For Sarah, "the gun stuff" just never made sense. Both agree there were lots of loose ends, what with Edie's debt and her depression, the suicide note on Edie's laptop and "the gun pressed to her temple." Everyone knew, for a time at least, that Edie and Lindsay were inseparable. What actually happened that night? Searching for answers, Lindsay turns to the photo tab of her old laptop and the slow process of unearthing all of her pictures from 2009.
Slipping through time, Bartz channels Lindsay's first-person voice back to the era when Sarah, Edie, best friend Kevin and twinkly-eyed Alex all live in a hipster hangout called Calhoun Lofts, a self-contained, secretive microcosm. Lindsay runs the eight-floor building on an otherwise undeveloped street in Bushwick, New Jersey. Rap music constantly pouring from speakers, Lindsay hits the second drink and thinks that this is everything she wanted her life in New York to be.
Right after Edie's suicide, Sarah goes totally "conspiracy theorist." Lindsay retains a lingering impression of their years as potent intoxicating fun, a montage of drunken nights. Lindsay turns to Tessa, a librarian-cum-technologist to help her figure out why Edie might have killed herself and to confirm that Lindsay had actually been up at a concert when the unthinkable happened. Bartz teases us with dream-like flashbacks of Edie and Lindsay. Edie's ex-boyfriend, Greg, provides an important clue, telling Lindsay it's horrible Edie died so young: "it also felt strange and thick and faraway," and Edie was like an "ephemeral redheaded fairy."
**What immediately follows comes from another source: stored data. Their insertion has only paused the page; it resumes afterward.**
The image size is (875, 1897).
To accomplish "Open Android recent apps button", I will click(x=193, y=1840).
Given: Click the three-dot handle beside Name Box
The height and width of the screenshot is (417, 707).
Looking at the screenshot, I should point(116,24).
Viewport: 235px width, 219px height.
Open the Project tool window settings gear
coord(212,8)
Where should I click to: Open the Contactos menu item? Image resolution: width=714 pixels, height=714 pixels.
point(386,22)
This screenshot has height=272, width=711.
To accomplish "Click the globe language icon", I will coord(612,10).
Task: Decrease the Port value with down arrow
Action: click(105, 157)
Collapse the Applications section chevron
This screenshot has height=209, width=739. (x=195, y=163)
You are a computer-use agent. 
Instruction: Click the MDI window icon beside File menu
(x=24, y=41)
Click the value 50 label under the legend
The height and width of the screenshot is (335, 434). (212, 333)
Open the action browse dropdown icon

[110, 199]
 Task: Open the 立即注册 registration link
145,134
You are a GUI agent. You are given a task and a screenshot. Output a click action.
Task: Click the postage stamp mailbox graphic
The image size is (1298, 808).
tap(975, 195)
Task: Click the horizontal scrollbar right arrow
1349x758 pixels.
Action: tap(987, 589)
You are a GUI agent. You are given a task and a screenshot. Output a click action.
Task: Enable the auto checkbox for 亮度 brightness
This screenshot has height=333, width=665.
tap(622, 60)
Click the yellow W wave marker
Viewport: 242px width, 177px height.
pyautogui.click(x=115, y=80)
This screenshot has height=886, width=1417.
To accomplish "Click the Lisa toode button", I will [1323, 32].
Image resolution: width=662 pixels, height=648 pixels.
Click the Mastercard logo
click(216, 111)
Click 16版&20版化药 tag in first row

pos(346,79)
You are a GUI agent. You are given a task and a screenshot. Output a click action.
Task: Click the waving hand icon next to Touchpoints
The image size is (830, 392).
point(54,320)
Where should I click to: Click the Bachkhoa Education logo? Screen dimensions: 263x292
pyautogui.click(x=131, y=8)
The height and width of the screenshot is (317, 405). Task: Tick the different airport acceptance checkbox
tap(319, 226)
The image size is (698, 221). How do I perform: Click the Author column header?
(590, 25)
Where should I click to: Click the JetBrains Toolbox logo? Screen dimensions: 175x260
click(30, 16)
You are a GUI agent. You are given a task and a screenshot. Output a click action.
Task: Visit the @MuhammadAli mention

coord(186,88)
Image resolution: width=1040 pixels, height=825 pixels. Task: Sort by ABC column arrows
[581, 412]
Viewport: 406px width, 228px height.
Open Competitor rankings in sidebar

From Lloyd's insane ability to take good shots on a Razr flip phone to Lindsay's collection of emails, Bartz unfolds a friendship fraught with an uneven power dynamic. After months of passive-aggressive torment from Edie, Linsday makes a grand decision: "I'd extricate myself from this group and start over." As the puzzle gradually falls into place "like an intricately set-designed play," Lindsay recalls what really happened that night, "the flurry and racket and energy gust of a drunken location change." First, it's Tessa; now there's Damien and Alex. Everyone promises to help Lindsay, digging deeper into Edie's death and discovering her brief life has been flattened into a series of phone records, ER discharge papers, and a bloodless autopsy report. It all seems "to evaporate all at once" in front of Lindsay's eyes.
Bartz's "then and now" chapters reveal the details of Edie's final night, the drugs, music and dramas that plagued the gang at Calhoun Lofts. Perhaps Sarah and Kevin were right and Edie wasn't alone in the final moments of her life. Sometimes you can't prove anything. Sometimes love is precious, especially when Linsday is finally confronted with the "menacing other," the truth behind Edie's decade-old departure.